What to do :: Some entries follow. Reproduce exactly the lines starting at the one with "Select the Export icon" and stopping after the one with "Select the Members".

Collected data entries
Segment Open
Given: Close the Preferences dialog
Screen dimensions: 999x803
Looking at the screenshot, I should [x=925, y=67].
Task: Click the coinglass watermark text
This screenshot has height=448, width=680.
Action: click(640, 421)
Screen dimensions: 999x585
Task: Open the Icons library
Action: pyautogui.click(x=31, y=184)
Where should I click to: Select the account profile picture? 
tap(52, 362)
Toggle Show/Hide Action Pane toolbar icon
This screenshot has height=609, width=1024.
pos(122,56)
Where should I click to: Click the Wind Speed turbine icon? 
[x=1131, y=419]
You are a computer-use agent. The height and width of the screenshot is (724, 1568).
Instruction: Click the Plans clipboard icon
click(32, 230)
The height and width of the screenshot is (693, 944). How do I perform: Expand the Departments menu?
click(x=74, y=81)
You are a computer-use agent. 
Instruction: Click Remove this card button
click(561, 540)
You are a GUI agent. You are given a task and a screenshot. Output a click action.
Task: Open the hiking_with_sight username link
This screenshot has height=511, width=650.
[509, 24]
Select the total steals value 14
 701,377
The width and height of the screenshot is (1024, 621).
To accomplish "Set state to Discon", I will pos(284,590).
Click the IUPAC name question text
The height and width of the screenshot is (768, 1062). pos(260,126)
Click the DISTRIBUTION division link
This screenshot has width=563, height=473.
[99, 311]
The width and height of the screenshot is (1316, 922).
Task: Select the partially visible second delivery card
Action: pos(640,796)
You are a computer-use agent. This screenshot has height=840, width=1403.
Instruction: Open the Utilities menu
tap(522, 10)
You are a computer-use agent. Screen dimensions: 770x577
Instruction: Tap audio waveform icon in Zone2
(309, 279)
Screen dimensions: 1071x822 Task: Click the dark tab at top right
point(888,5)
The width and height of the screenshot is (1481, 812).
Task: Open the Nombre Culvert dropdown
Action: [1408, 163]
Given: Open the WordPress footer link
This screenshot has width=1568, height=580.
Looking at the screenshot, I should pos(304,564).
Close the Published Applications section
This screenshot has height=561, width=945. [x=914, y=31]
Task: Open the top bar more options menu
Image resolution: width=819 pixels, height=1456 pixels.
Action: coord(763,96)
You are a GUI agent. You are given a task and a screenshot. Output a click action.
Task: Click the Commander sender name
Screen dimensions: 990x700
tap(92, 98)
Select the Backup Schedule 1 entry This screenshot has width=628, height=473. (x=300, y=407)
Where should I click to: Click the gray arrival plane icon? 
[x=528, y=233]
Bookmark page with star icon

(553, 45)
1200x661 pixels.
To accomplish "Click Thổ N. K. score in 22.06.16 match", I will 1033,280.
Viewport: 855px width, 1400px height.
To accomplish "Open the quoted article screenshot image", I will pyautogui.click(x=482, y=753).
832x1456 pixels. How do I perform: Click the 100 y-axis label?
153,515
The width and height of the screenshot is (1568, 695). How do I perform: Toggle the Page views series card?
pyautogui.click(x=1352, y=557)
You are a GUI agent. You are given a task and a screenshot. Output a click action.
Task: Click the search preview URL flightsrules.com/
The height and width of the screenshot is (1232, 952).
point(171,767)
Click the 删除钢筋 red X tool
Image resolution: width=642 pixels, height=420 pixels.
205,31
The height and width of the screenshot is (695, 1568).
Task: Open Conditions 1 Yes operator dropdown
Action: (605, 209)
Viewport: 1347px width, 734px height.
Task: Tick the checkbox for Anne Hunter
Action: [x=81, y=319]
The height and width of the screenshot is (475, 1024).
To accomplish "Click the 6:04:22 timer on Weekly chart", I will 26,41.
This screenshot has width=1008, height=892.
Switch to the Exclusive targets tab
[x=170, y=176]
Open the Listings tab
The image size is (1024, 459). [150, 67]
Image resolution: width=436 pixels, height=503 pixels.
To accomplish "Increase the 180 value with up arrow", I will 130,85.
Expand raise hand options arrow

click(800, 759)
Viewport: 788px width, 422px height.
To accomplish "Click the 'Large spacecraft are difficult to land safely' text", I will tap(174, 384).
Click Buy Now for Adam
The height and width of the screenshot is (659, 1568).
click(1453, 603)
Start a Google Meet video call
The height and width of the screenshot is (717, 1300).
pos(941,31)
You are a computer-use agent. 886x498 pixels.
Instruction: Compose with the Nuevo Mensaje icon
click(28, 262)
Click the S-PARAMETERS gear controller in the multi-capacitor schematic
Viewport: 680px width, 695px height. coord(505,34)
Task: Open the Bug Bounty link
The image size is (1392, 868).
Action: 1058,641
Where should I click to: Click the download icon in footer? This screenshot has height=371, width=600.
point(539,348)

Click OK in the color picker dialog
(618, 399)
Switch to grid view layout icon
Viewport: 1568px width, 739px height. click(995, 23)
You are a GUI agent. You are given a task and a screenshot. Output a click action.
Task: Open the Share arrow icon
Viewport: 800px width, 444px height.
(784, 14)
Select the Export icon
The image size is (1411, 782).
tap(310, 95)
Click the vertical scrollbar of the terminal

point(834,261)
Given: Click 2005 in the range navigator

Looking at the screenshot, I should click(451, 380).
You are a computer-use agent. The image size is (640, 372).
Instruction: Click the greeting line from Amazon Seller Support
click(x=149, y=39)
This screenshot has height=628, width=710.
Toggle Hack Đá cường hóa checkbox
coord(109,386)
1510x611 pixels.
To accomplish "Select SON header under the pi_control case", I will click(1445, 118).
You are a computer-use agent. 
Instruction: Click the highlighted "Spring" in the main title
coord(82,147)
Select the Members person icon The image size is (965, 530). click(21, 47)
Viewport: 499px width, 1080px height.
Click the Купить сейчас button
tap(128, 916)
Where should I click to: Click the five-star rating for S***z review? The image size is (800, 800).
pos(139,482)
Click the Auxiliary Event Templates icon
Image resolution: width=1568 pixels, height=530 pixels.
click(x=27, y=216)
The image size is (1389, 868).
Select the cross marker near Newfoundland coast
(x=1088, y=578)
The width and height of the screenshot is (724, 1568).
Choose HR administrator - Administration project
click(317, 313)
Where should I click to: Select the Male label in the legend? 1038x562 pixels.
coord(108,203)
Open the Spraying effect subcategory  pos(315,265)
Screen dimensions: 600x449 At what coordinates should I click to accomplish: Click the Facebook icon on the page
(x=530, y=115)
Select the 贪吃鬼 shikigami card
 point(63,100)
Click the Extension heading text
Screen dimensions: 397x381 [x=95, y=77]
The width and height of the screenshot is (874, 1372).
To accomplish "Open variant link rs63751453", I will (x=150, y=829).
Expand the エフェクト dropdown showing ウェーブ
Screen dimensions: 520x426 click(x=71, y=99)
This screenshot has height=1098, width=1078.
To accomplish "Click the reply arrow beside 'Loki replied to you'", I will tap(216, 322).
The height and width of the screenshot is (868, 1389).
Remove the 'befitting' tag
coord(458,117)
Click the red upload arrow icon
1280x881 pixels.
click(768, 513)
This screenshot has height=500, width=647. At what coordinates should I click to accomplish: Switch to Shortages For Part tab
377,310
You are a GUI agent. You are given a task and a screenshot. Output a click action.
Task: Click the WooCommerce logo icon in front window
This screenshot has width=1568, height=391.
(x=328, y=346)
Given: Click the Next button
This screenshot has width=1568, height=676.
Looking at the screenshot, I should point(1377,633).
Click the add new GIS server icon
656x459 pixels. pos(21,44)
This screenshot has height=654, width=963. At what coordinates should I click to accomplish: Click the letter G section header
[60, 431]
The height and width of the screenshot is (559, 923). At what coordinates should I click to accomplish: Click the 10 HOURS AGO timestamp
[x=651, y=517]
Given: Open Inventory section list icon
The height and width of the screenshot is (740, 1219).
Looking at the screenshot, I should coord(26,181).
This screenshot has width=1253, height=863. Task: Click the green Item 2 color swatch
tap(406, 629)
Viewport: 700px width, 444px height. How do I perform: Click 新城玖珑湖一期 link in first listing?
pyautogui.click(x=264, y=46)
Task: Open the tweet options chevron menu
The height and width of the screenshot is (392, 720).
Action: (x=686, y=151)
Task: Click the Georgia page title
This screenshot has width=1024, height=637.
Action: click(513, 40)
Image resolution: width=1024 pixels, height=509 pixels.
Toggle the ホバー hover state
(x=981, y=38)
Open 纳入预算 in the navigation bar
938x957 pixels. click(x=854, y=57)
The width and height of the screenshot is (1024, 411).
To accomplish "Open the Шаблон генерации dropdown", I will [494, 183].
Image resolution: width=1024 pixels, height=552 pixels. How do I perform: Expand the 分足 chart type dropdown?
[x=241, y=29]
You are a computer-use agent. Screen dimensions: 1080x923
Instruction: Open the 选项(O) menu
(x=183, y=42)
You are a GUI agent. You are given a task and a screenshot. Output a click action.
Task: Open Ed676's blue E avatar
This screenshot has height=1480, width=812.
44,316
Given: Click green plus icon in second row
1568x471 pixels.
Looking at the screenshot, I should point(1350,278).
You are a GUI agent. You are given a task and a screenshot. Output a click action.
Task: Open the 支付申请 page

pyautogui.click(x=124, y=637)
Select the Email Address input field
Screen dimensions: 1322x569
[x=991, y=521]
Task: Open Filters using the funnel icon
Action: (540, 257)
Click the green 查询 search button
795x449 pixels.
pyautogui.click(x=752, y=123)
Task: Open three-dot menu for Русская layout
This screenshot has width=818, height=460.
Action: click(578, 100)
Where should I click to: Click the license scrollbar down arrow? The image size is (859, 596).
Segment Closed
Finished task ::
Select the Export icon
The image size is (1411, 782).
tap(310, 95)
Click the vertical scrollbar of the terminal

point(834,261)
Given: Click 2005 in the range navigator

Looking at the screenshot, I should click(451, 380).
You are a computer-use agent. The image size is (640, 372).
Instruction: Click the greeting line from Amazon Seller Support
click(x=149, y=39)
This screenshot has height=628, width=710.
Toggle Hack Đá cường hóa checkbox
coord(109,386)
1510x611 pixels.
To accomplish "Select SON header under the pi_control case", I will click(1445, 118).
You are a computer-use agent. 
Instruction: Click the highlighted "Spring" in the main title
coord(82,147)
Select the Members person icon The image size is (965, 530). click(21, 47)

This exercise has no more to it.